それは大きな悪意の固まり

街が・・・燃えている・・・。


街の様子がおかしい事に気付き、慌てて入った僕とよしえさんが見たのは燃える街と逃げ惑う人々だった。


「なんやこれ・・・。なんでこんな事に・・・。」


どうしてこうなった・・・。しかし、悩む必要はなかった。原因の方が自らアピールしてきたからだ。


「グオォォォォォォ!!!!」


大きな咆哮が聞こえたのでそちらに向かうと、身長3mはあろうかという武器を持ったバケモノが暴れていた。


緑の地肌に手作り感溢れる粗野な作りの棍棒を持ち、僕の中のイメージでいえばまさしくオーク。


その推定オークが、棍棒を振り回し街を破壊して回っていたのだ。しかも、咆哮は複数聞こえてくるので、こいつ一体だけではないようだった。


「・・・あ、あ、あ、あああああ!も、も、モンスターですよよしえさん!!!!」


怖い。怖い。怖くてたまらない。自慢ではないけど、僕はこれまで喧嘩らしい喧嘩もした事がない。


人を殴る。殴られる。考えただけでも怖い。そんな僕の目の前で、ただひたすらに大きいオークが武器を持って、明確な殺意を持って暴れている。


オークの周りには、どう見ても一目で助からないとわかる人達が転がり、もはやそこに命の尊厳など無かった。人であったナニか。


「ぐえぇぇぇぇぇぇえ!!」


胸の奥から何かが一気にこみ上げ、吐いた。さっきから足の震えも止まらない。いや。震えているのは全身だ。


「・・・な、なんちゅーヒドイ事をっ・・・!!」


怒りからか。よしえさんが震えている。でも、恐怖で震えて動けない僕と、平凡なパーマネントミセスのよしえさんではあのモンスターをどうこうできると思えない。


「許さん!許さへんでモンスターー!!」


そう大声で叫ぶと、突然よしえさんが真っ白に光り出した。発光よしえの光はどんどん増していき、ついに目も開けていられないほどのまぶしさになり周囲は光に包まれ・・・。

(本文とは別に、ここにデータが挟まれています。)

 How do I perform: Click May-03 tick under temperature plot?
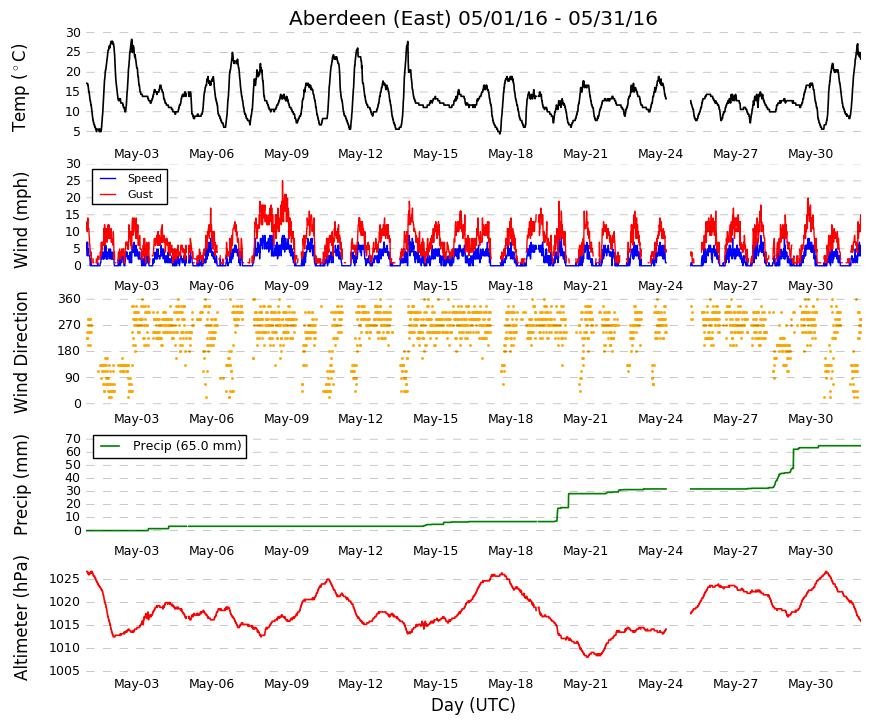pos(136,154)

光が収まり、次に僕が見たものは、信じられない光景だった。


そこに居たのは、さっきまでのパーマネントミセスではなかったのだ。


白銀の全身鎧に身を包み、腰まで伸びた綺麗な金髪のストレートヘヤー。いわゆる女騎士といった見た目。くっ殺!が似合うその外見。


よしえさんはどこへ・・・?


突然、女騎士が手を正面に伸ばしなにやら呪文を唱え始めた。すると、広げた手のひらの前に立体的に描かれた赤い魔方陣が出現し、空中でクルクル回り始めた。


「外道共を焼き尽くせ!!ファイヤーーーボーール!!」


女騎士がそう叫ぶと、1mほどある炎の球が次々浮かぶ。浮かんだかと思った火球はどれも凄いスピードでバラバラに飛んでいった。その数は20は下らない。

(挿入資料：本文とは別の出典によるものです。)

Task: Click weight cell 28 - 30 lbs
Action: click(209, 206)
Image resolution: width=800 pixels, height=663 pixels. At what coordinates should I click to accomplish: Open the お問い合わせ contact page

そのうちのいくつかが、今目の前にいるオークの元へと飛んでいき、凄まじい轟音と共にオークに着弾した。


「ガァァァァァァァ!!!」


大きさ、スピード、そして熱量。どれほどの破壊力か考えたくもないその火球の直撃を受けたオークは、断末魔の叫びをあげて絶命した。


他の場所からも断末魔が聞こえる。つまり、よしえさんが放ったファイヤーボールは街の中のオークを狙って焼いたのだろう。


ふと、目の前のオークにやられたのだろうか。ひどく全身をケガした女性が横たわっているのが見えた。するとすぐによしえさんがその側に向かった。


「ヒール!」


その女性の周囲に柔らかな緑の光、地面には綺麗な魔方陣が出現。女性の傷はどんどん癒えていった。


「・・・す、凄い!」


攻撃に回復に、女騎士は万能の活躍を見せた。それからも、目に見える怪我人を次々に癒していく女騎士。


その様子を僕が呆然と眺めていると、突然、なにやら大きな声が響いた。